* BEGIN *

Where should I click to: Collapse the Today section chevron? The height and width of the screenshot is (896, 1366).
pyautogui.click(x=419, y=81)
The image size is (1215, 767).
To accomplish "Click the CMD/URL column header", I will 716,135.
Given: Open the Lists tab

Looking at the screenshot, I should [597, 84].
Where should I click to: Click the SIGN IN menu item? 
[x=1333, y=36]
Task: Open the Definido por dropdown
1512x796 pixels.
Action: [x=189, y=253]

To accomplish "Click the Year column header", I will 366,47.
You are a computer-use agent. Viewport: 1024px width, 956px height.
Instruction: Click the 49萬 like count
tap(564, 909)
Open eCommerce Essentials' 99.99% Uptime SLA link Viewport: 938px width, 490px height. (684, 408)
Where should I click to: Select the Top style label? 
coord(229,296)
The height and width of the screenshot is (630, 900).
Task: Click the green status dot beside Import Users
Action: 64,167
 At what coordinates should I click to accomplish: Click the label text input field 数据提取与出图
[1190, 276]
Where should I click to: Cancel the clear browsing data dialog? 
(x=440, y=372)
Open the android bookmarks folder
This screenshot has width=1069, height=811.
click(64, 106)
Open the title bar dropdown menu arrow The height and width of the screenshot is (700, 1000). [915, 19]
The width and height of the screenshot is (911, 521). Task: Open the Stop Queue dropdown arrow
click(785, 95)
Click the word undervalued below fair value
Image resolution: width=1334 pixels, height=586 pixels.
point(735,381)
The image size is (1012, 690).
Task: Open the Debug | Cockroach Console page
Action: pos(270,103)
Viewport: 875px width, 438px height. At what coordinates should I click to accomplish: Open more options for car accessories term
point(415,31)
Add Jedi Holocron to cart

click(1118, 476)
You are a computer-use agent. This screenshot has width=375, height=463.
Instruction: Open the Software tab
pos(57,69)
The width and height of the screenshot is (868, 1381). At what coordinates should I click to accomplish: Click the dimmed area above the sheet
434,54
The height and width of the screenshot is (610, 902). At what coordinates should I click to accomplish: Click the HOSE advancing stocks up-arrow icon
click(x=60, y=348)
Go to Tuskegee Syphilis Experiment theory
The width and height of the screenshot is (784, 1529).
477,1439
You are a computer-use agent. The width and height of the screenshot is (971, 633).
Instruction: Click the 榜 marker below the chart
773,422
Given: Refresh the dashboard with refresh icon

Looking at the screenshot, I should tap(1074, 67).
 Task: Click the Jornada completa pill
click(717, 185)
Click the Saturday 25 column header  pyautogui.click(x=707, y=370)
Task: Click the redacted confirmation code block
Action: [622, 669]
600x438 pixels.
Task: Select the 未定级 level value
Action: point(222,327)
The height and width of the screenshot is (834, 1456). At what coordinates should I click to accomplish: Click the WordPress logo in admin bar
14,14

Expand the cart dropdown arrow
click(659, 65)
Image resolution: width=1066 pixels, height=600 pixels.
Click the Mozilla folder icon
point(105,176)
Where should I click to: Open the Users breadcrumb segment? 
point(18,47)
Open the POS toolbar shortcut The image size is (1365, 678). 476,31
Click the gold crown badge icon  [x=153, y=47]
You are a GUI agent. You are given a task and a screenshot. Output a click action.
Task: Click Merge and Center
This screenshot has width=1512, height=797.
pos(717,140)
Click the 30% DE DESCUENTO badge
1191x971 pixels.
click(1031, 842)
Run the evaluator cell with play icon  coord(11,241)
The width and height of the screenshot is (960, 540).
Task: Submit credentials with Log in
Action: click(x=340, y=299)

* END *

## WRITTEN TASK
Write out all of the material above as a JSON list of strings, one string per line, leaving out blank lines.

## SOLVED EXERCISE
[
  "Where should I click to: Collapse the Today section chevron? The height and width of the screenshot is (896, 1366).",
  "pyautogui.click(x=419, y=81)",
  "The image size is (1215, 767).",
  "To accomplish \"Click the CMD/URL column header\", I will 716,135.",
  "Given: Open the Lists tab",
  "Looking at the screenshot, I should [597, 84].",
  "Where should I click to: Click the SIGN IN menu item? ",
  "[x=1333, y=36]",
  "Task: Open the Definido por dropdown",
  "1512x796 pixels.",
  "Action: [x=189, y=253]",
  "To accomplish \"Click the Year column header\", I will 366,47.",
  "You are a computer-use agent. Viewport: 1024px width, 956px height.",
  "Instruction: Click the 49萬 like count",
  "tap(564, 909)",
  "Open eCommerce Essentials' 99.99% Uptime SLA link Viewport: 938px width, 490px height. (684, 408)",
  "Where should I click to: Select the Top style label? ",
  "coord(229,296)",
  "The height and width of the screenshot is (630, 900).",
  "Task: Click the green status dot beside Import Users",
  "Action: 64,167",
  " At what coordinates should I click to accomplish: Click the label text input field 数据提取与出图",
  "[1190, 276]",
  "Where should I click to: Cancel the clear browsing data dialog? ",
  "(x=440, y=372)",
  "Open the android bookmarks folder",
  "This screenshot has width=1069, height=811.",
  "click(64, 106)",
  "Open the title bar dropdown menu arrow The height and width of the screenshot is (700, 1000). [915, 19]",
  "The width and height of the screenshot is (911, 521). Task: Open the Stop Queue dropdown arrow",
  "click(785, 95)",
  "Click the word undervalued below fair value",
  "Image resolution: width=1334 pixels, height=586 pixels.",
  "point(735,381)",
  "The image size is (1012, 690).",
  "Task: Open the Debug | Cockroach Console page",
  "Action: pos(270,103)",
  "Viewport: 875px width, 438px height. At what coordinates should I click to accomplish: Open more options for car accessories term",
  "point(415,31)",
  "Add Jedi Holocron to cart",
  "click(1118, 476)",
  "You are a computer-use agent. This screenshot has width=375, height=463.",
  "Instruction: Open the Software tab",
  "pos(57,69)",
  "The width and height of the screenshot is (868, 1381). At what coordinates should I click to accomplish: Click the dimmed area above the sheet",
  "434,54",
  "The height and width of the screenshot is (610, 902). At what coordinates should I click to accomplish: Click the HOSE advancing stocks up-arrow icon",
  "click(x=60, y=348)",
  "Go to Tuskegee Syphilis Experiment theory",
  "The width and height of the screenshot is (784, 1529).",
  "477,1439",
  "You are a computer-use agent. The width and height of the screenshot is (971, 633).",
  "Instruction: Click the 榜 marker below the chart",
  "773,422",
  "Given: Refresh the dashboard with refresh icon",
  "Looking at the screenshot, I should tap(1074, 67).",
  " Task: Click the Jornada completa pill",
  "click(717, 185)",
  "Click the Saturday 25 column header  pyautogui.click(x=707, y=370)",
  "Task: Click the redacted confirmation code block",
  "Action: [622, 669]",
  "600x438 pixels.",
  "Task: Select the 未定级 level value",
  "Action: point(222,327)",
  "The height and width of the screenshot is (834, 1456). At what coordinates should I click to accomplish: Click the WordPress logo in admin bar",
  "14,14",
  "Expand the cart dropdown arrow",
  "click(659, 65)",
  "Image resolution: width=1066 pixels, height=600 pixels.",
  "Click the Mozilla folder icon",
  "point(105,176)",
  "Where should I click to: Open the Users breadcrumb segment? ",
  "point(18,47)",
  "Open the POS toolbar shortcut The image size is (1365, 678). 476,31",
  "Click the gold crown badge icon  [x=153, y=47]",
  "You are a GUI agent. You are given a task and a screenshot. Output a click action.",
  "Task: Click Merge and Center",
  "This screenshot has width=1512, height=797.",
  "pos(717,140)",
  "Click the 30% DE DESCUENTO badge",
  "1191x971 pixels.",
  "click(1031, 842)",
  "Run the evaluator cell with play icon  coord(11,241)",
  "The width and height of the screenshot is (960, 540).",
  "Task: Submit credentials with Log in",
  "Action: click(x=340, y=299)"
]